Computer Vision Optical Flow and Motion

Optical flow describes the apparent motion of pixels between consecutive video frames. It tells you how each pixel moved from one frame to the next — enabling video understanding, object tracking, action recognition, and video stabilization.

What Is Optical Flow?

When a camera records video, each frame is a still image. Between two consecutive frames, objects move. Optical flow computes a motion vector at each pixel — an arrow pointing in the direction the pixel moved and showing how far it traveled.

Optical Flow Visualization

FRAME 1:                    FRAME 2 (33ms later):
  ┌────────────────────┐      ┌────────────────────┐
  │                    │      │                    │
  │    ○               │      │        ○           │ ← Ball moved right
  │                    │      │                    │
  │  ████              │      │    ████            │ ← Person moved right
  └────────────────────┘      └────────────────────┘

OPTICAL FLOW (motion vectors):
  ┌────────────────────┐
  │                    │
  │    ○ →→→→→→→       │ ← Ball: large rightward vector
  │                    │
  │  ████ →→→          │ ← Person: smaller rightward vector
  └────────────────────┘

Each arrow = how much that pixel moved (direction + magnitude).
Background pixels = zero vector (they did not move).

The Optical Flow Assumption

Optical flow relies on the brightness constancy assumption: the brightness of a pixel does not change as it moves from frame to frame. This is reasonable for small movements between close frames (30+ fps video) but breaks down with large motion, sudden lighting changes, or occlusion.

Brightness Constancy Equation

Let I(x, y, t) = brightness at pixel (x, y) at time t.

Brightness constancy:
  I(x, y, t) = I(x + u, y + v, t + 1)

Where (u, v) = the motion vector (how far the pixel moved).

Expand with Taylor series and simplify:
  Ix·u + Iy·v + It = 0

Where:
  Ix = image gradient in x direction (horizontal edge)
  Iy = image gradient in y direction (vertical edge)
  It = change in brightness over time

Two unknowns (u, v) but only one equation → need more constraints.

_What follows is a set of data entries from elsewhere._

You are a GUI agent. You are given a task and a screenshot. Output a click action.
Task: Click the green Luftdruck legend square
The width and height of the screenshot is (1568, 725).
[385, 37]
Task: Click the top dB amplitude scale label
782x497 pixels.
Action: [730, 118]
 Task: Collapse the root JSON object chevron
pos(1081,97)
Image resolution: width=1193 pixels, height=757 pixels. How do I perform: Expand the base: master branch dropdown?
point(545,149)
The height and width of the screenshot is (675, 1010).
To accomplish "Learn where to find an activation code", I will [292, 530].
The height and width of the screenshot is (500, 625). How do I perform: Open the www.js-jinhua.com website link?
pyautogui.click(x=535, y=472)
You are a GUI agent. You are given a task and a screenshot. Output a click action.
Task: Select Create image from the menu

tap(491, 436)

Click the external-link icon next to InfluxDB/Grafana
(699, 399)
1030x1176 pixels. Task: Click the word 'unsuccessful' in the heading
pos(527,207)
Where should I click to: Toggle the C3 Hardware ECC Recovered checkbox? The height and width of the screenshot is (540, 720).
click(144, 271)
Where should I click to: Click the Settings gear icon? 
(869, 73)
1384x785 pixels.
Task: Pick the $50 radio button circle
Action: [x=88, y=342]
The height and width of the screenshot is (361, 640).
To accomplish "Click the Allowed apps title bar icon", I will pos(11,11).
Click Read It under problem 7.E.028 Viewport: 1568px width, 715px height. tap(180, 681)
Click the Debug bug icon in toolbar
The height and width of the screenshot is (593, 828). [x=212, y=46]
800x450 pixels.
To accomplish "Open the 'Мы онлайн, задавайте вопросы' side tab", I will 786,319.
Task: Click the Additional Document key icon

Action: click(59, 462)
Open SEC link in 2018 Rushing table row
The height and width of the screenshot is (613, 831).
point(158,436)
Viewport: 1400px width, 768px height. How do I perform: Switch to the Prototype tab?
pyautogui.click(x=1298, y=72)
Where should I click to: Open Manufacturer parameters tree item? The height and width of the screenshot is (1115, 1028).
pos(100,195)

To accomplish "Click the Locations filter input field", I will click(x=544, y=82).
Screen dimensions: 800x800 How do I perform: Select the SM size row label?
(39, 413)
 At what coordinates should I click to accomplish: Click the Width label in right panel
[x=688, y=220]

Lucas-Kanade: Sparse Optical Flow

Lucas-Kanade (1981) solves the underdetermined system by assuming all pixels in a small neighborhood have the same motion. This produces a motion vector per selected point — sparse optical flow. It works well for tracking a limited set of feature points (corners) through a video.

Lucas-Kanade Window Assumption

For a 3×3 neighborhood around pixel P, assume all 9 pixels move equally:

  Each pixel i gives one equation: Ix_i·u + Iy_i·v + It_i = 0
  9 pixels → 9 equations, 2 unknowns (u, v) → over-determined.

Solve using least squares:
  [Ix₁  Iy₁]         [−It₁]
  [Ix₂  Iy₂]  [u]  = [−It₂]
  [...]       [v]    [...]
  [Ix₉  Iy₉]         [−It₉]

Solution = best (u, v) fitting all 9 equations simultaneously.

Limitation: Only works for small motion (< a few pixels).
Fix: Image pyramid (compute flow at low resolution first, then refine).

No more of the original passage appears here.